• **What is needed**
Determine how many lines in the material below contain the string "Cancel", then state only that count.

- Opening Delimiter -

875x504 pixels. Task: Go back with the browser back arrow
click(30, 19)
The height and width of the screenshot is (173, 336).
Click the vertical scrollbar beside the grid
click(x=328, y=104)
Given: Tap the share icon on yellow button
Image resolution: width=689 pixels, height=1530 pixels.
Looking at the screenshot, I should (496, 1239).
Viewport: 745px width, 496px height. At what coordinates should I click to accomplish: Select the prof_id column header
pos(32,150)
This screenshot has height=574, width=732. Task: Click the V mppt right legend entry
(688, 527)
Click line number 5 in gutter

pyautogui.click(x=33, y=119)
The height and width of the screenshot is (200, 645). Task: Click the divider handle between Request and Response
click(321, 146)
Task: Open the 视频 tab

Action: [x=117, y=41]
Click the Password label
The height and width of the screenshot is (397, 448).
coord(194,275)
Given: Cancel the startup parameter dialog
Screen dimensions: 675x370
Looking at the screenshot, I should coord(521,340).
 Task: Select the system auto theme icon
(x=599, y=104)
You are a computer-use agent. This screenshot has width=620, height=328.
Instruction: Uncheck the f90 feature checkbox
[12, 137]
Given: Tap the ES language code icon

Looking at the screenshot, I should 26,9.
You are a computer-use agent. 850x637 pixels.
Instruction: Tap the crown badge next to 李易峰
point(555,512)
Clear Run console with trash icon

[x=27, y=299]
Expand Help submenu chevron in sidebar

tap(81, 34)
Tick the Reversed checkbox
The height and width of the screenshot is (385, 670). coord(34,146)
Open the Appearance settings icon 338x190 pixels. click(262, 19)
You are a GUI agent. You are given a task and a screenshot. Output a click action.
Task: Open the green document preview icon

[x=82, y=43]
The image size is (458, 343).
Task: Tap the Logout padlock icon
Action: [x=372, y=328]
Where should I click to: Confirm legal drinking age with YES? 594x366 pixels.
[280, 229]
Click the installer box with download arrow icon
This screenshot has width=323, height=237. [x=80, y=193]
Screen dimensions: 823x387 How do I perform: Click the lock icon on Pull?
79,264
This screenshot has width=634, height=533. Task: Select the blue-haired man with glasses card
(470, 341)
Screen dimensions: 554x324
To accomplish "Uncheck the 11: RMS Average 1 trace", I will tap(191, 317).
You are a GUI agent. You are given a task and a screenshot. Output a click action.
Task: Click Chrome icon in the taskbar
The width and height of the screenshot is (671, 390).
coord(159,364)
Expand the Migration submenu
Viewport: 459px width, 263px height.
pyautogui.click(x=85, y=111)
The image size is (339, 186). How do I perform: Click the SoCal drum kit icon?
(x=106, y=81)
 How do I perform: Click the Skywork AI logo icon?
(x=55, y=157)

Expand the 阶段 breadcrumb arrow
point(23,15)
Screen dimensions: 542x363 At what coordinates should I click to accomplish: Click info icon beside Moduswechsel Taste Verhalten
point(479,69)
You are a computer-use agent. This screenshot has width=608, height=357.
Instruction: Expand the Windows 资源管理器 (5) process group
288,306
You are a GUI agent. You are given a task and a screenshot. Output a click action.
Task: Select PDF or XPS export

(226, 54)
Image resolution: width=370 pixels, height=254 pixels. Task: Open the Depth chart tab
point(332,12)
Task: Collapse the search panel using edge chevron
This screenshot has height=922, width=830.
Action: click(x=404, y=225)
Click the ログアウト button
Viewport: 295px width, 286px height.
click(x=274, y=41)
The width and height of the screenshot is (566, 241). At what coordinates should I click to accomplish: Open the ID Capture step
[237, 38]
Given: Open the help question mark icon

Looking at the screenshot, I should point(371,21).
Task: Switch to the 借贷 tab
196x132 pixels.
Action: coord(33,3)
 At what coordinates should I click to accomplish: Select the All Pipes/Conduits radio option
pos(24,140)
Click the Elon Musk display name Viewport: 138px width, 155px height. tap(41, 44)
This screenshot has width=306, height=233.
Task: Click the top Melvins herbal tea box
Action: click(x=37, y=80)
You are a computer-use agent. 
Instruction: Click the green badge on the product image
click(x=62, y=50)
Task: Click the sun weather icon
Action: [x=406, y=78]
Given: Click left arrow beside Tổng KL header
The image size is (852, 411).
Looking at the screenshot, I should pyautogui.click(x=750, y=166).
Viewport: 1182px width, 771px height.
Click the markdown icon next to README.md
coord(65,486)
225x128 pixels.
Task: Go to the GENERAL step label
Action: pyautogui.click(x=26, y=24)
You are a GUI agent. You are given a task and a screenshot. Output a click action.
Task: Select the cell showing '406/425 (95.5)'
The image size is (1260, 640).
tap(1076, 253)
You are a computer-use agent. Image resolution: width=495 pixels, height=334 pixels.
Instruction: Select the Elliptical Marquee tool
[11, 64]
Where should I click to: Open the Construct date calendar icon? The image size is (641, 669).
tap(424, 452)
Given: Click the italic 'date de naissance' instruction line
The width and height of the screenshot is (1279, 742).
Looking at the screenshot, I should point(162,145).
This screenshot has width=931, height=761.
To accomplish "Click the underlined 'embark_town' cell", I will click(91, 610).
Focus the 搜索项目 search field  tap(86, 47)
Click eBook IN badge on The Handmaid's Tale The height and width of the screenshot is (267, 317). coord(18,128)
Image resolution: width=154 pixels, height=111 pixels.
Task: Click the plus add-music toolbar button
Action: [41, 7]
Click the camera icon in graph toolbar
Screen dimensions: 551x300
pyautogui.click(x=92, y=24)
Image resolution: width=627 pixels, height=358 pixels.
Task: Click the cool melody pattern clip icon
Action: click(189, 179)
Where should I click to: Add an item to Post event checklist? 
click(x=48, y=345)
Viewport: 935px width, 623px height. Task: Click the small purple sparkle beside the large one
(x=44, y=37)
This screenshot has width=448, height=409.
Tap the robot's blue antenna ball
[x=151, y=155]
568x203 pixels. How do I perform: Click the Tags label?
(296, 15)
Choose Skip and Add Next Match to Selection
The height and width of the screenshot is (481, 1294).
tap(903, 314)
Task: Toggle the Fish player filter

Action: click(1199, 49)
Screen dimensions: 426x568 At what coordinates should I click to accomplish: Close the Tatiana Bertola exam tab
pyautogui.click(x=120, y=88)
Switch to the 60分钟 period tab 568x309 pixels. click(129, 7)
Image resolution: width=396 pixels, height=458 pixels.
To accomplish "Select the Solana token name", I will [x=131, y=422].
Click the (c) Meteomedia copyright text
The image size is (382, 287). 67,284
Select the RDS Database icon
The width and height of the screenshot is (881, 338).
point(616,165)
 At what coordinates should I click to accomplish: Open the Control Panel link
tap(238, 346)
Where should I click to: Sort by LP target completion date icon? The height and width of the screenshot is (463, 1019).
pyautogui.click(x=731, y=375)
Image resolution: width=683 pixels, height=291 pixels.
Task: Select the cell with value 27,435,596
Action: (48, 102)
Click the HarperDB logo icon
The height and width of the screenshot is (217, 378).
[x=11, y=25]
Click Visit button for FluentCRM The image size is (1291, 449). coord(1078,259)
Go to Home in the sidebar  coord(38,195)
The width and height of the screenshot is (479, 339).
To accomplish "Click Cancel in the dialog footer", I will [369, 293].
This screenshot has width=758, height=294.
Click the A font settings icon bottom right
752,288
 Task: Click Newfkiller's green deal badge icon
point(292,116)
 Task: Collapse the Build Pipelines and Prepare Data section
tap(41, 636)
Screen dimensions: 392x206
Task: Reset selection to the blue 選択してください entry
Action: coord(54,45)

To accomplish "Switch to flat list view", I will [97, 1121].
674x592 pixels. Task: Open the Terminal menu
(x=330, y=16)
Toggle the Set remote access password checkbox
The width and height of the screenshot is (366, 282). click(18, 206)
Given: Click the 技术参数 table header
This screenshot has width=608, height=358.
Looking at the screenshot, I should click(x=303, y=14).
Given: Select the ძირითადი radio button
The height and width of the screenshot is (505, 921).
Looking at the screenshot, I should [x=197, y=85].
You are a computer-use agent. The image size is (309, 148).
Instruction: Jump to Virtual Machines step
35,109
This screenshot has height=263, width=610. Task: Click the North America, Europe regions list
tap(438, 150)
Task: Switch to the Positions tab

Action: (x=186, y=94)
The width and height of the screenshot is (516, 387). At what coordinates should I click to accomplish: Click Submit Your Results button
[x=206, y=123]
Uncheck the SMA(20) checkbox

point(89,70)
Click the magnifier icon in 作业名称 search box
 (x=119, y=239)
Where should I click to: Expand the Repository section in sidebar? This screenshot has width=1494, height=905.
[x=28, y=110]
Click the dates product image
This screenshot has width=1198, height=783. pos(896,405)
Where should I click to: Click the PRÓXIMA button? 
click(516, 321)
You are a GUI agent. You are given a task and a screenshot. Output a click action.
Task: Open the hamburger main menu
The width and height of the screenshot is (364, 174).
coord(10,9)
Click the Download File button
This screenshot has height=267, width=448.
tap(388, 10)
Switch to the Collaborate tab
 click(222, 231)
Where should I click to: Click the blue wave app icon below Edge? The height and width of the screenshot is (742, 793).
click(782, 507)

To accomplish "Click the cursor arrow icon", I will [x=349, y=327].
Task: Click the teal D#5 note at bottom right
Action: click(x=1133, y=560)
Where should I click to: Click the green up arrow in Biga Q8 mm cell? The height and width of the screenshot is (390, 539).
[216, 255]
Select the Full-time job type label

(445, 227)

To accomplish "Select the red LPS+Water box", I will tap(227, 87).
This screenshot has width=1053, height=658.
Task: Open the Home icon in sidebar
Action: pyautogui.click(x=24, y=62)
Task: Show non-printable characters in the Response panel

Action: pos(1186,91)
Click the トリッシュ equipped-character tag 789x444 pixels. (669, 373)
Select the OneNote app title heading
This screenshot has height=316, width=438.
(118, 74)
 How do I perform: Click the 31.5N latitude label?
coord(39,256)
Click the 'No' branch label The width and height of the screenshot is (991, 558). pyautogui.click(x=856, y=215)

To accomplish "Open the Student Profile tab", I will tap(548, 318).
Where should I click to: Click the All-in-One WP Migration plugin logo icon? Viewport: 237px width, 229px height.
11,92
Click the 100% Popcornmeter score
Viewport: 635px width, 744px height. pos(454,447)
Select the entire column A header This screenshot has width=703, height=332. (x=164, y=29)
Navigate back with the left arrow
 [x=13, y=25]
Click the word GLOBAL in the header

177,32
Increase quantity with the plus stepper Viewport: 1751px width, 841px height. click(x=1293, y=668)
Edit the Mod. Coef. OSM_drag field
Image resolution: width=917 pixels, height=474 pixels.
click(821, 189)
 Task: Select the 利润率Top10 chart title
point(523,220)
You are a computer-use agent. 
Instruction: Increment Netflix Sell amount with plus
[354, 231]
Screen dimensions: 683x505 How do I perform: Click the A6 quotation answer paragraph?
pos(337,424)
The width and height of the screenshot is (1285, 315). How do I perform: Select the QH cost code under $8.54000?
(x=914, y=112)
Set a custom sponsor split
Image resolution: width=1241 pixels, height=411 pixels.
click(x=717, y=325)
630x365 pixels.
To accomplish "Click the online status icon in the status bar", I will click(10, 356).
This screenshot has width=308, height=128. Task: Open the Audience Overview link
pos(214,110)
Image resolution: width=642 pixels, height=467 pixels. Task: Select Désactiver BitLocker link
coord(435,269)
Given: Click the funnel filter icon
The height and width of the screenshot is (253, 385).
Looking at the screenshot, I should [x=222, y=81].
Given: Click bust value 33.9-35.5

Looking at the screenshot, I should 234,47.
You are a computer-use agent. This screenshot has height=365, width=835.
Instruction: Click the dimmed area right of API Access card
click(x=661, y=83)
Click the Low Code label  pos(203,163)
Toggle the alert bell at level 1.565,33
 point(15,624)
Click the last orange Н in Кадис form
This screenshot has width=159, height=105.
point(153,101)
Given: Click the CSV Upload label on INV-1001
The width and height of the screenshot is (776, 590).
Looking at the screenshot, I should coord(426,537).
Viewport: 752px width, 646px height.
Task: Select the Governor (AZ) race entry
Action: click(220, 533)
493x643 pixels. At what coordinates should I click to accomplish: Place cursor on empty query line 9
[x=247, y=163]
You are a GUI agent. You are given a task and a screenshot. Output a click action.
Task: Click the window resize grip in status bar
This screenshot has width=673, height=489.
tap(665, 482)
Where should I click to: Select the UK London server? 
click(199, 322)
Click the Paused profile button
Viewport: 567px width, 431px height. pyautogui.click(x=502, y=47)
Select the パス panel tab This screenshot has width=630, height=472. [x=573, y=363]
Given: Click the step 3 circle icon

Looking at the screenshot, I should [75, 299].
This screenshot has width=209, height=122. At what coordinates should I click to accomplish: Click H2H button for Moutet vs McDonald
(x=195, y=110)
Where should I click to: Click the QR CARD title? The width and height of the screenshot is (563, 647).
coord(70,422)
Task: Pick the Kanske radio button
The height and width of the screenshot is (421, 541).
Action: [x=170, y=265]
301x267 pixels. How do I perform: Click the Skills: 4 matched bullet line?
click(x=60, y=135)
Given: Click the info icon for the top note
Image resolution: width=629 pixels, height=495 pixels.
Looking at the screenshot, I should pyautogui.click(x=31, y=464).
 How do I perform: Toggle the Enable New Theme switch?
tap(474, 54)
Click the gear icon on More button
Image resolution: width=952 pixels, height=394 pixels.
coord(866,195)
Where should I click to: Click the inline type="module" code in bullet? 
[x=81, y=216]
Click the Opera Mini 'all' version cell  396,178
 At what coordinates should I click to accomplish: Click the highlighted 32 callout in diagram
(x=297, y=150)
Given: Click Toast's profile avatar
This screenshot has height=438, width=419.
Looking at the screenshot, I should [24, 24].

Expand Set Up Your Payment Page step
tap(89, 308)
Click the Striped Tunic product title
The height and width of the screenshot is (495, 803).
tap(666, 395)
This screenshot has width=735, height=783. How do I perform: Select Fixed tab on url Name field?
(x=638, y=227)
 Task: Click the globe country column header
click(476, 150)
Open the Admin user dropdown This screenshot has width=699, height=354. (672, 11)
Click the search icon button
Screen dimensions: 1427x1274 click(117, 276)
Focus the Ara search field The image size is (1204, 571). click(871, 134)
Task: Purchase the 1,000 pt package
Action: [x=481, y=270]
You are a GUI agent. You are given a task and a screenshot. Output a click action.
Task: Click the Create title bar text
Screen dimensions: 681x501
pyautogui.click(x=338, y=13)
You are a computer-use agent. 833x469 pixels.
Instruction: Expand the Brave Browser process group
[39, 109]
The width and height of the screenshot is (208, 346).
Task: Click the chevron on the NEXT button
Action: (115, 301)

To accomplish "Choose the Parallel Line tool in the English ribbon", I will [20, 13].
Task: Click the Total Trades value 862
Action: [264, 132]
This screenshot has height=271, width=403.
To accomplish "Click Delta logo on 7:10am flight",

- Closing Delimiter -

• **Result**
2